::: THE RECORDS :::

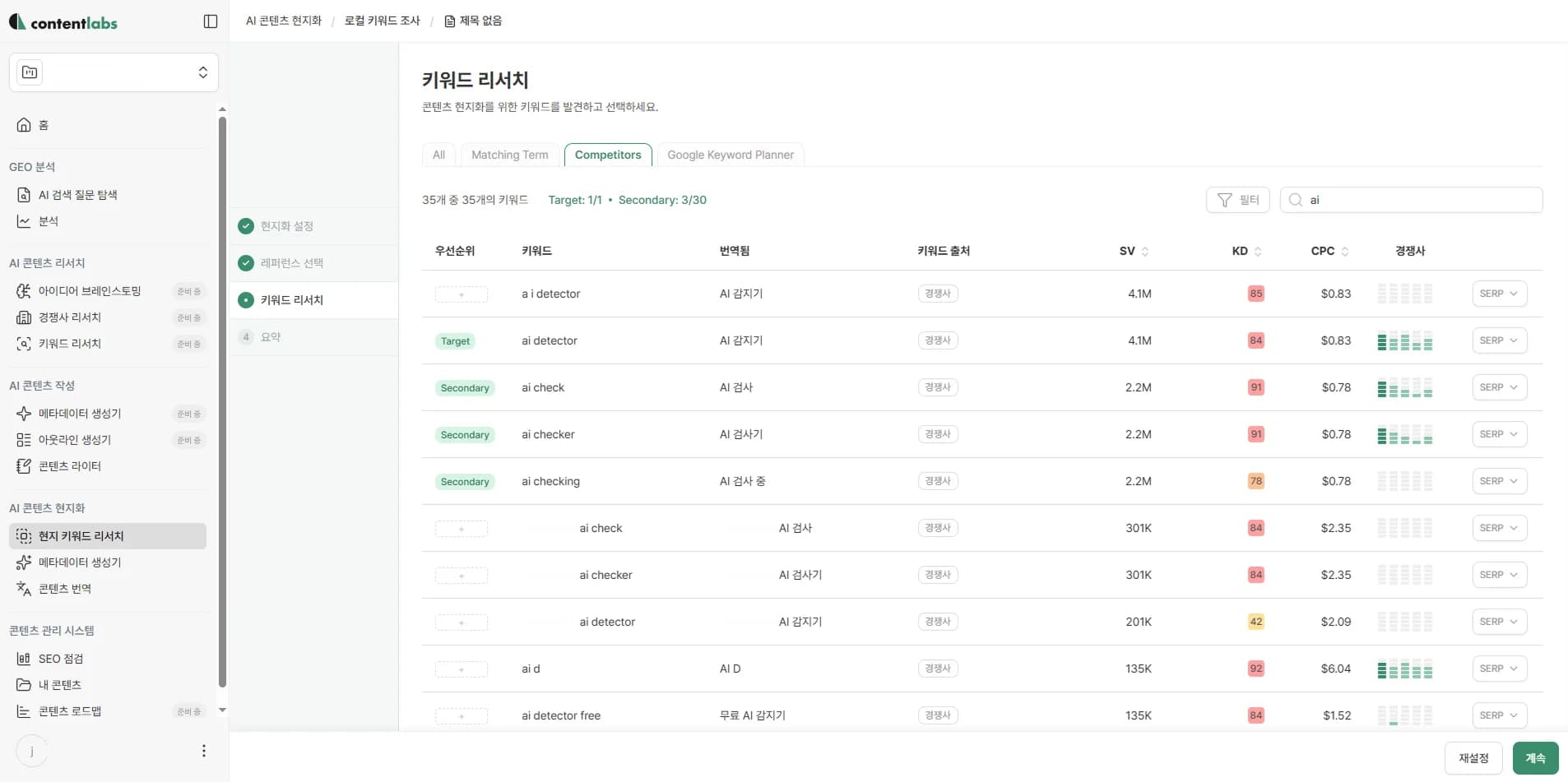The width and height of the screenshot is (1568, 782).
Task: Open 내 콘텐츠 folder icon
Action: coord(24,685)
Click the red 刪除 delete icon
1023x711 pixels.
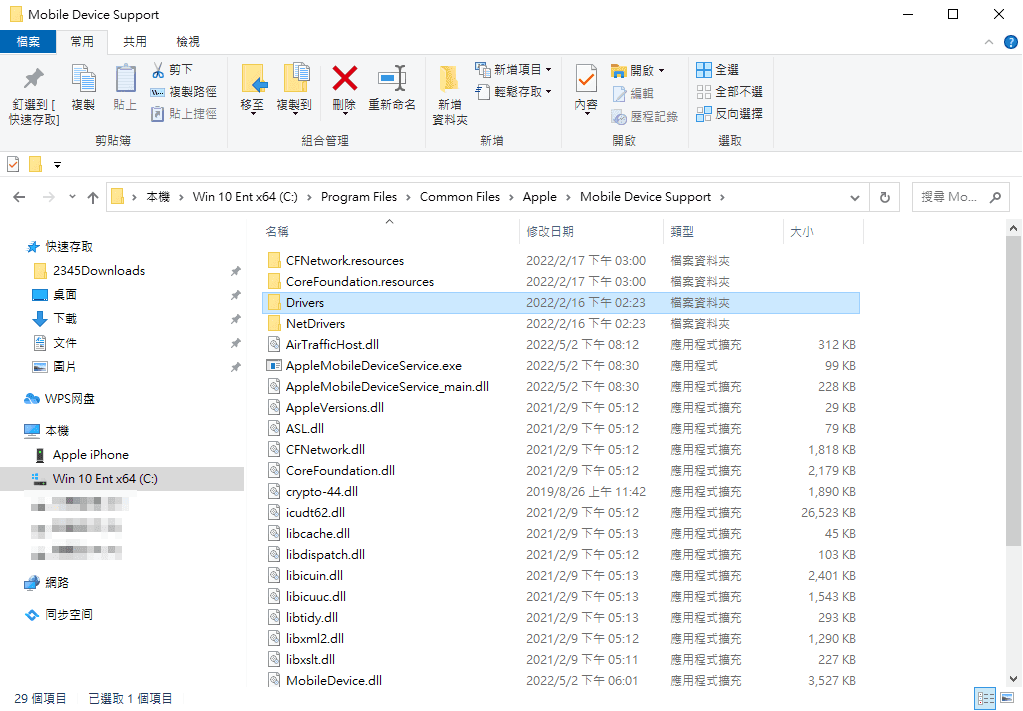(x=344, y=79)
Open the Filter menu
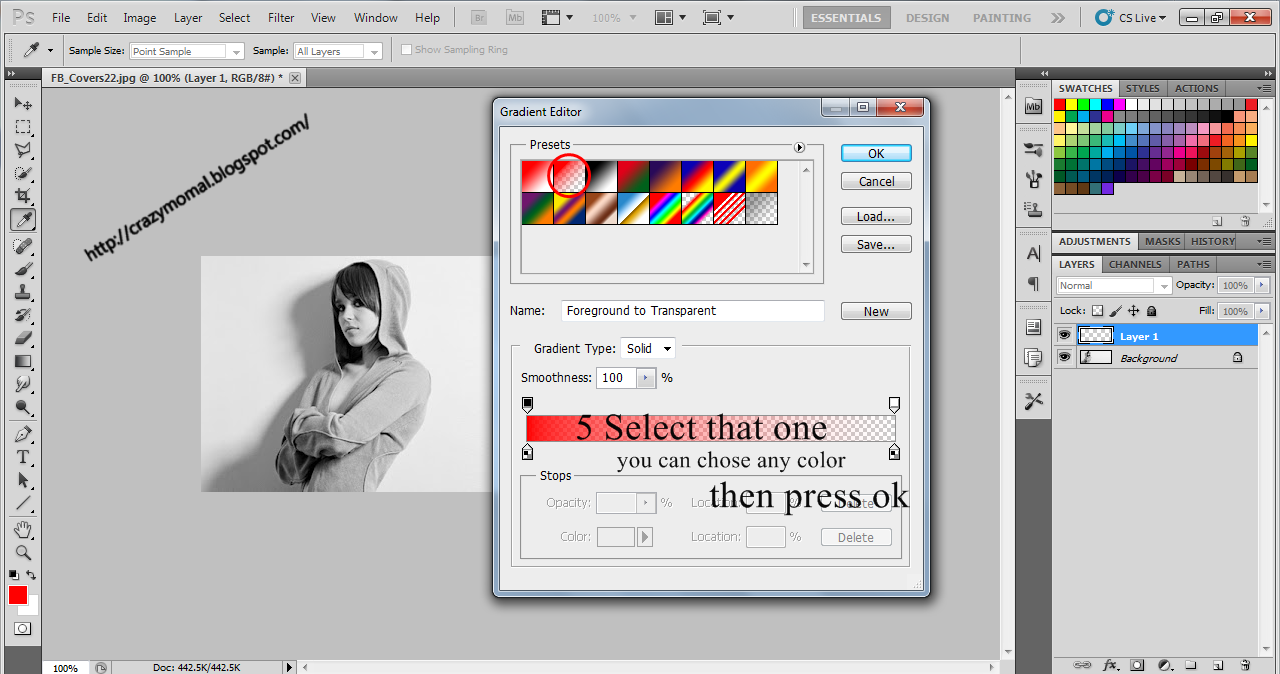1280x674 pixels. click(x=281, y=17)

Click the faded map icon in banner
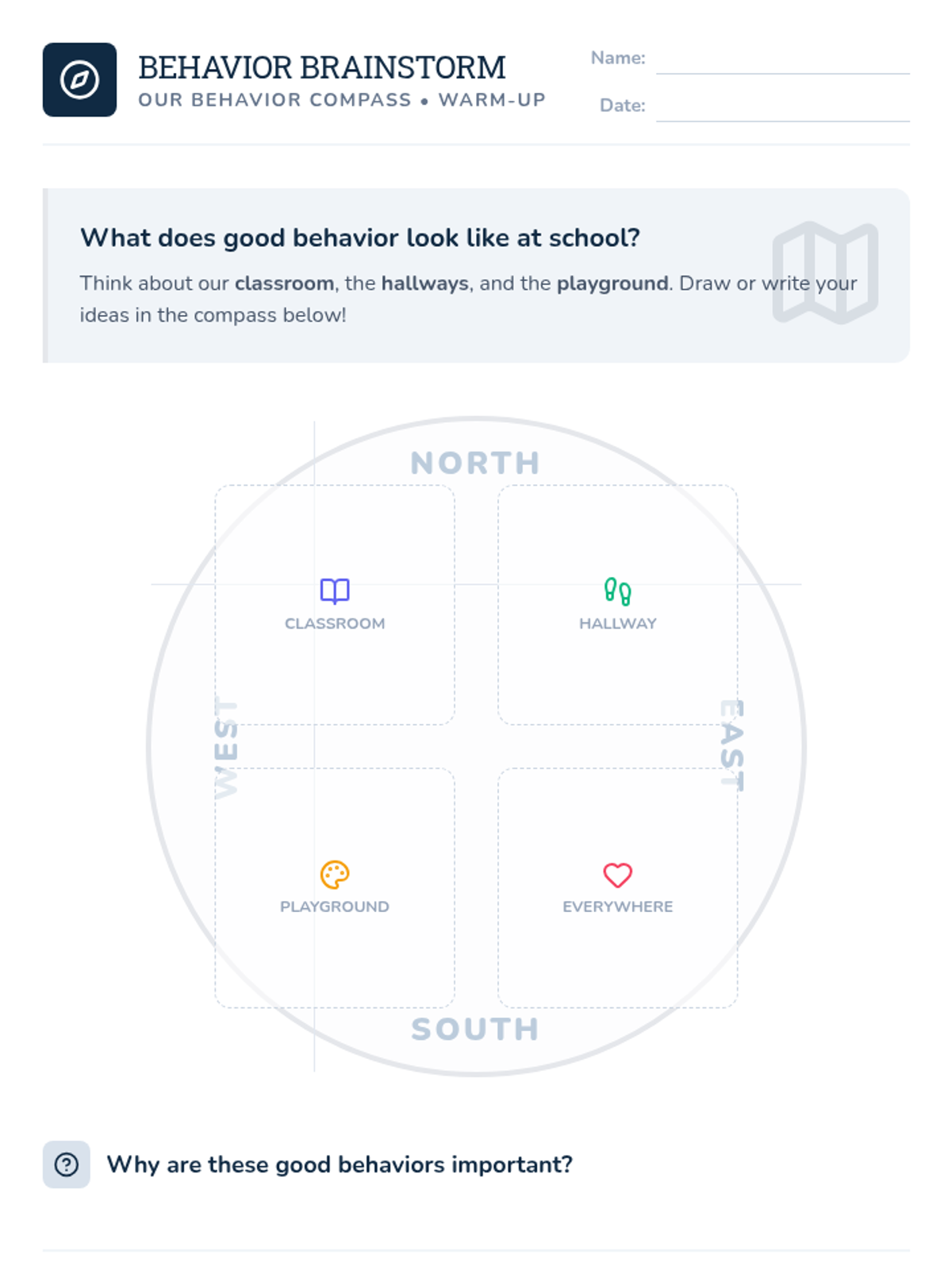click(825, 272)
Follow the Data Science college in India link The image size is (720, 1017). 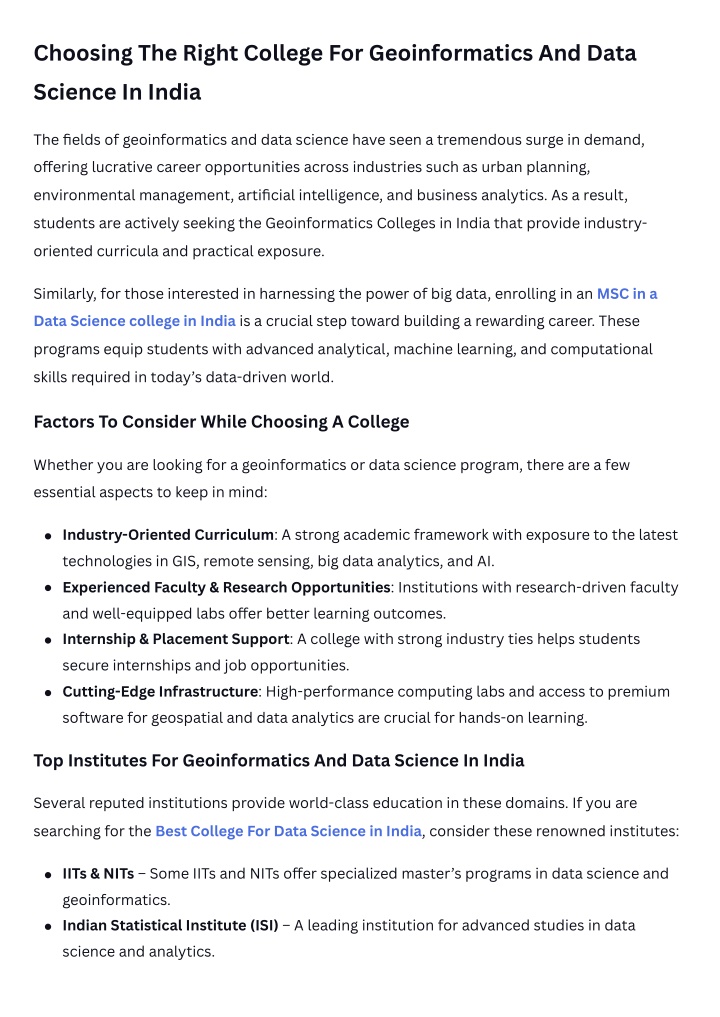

:::

EXERCISE TASK:
Rewrite everything from the row containing "Click the red 刪除 delete icon" down to the end of the rows, replacing "menu" with "dropdown" and leaving all else unchanged. Omit the pictures from your answer.

SOLUTION FOR THIS EXERCISE:
Click the red 刪除 delete icon
1023x711 pixels.
(x=344, y=79)
Open the Filter dropdown
1280x674 pixels. click(x=281, y=17)

Click the faded map icon in banner
click(825, 272)
Follow the Data Science college in India link The image size is (720, 1017). 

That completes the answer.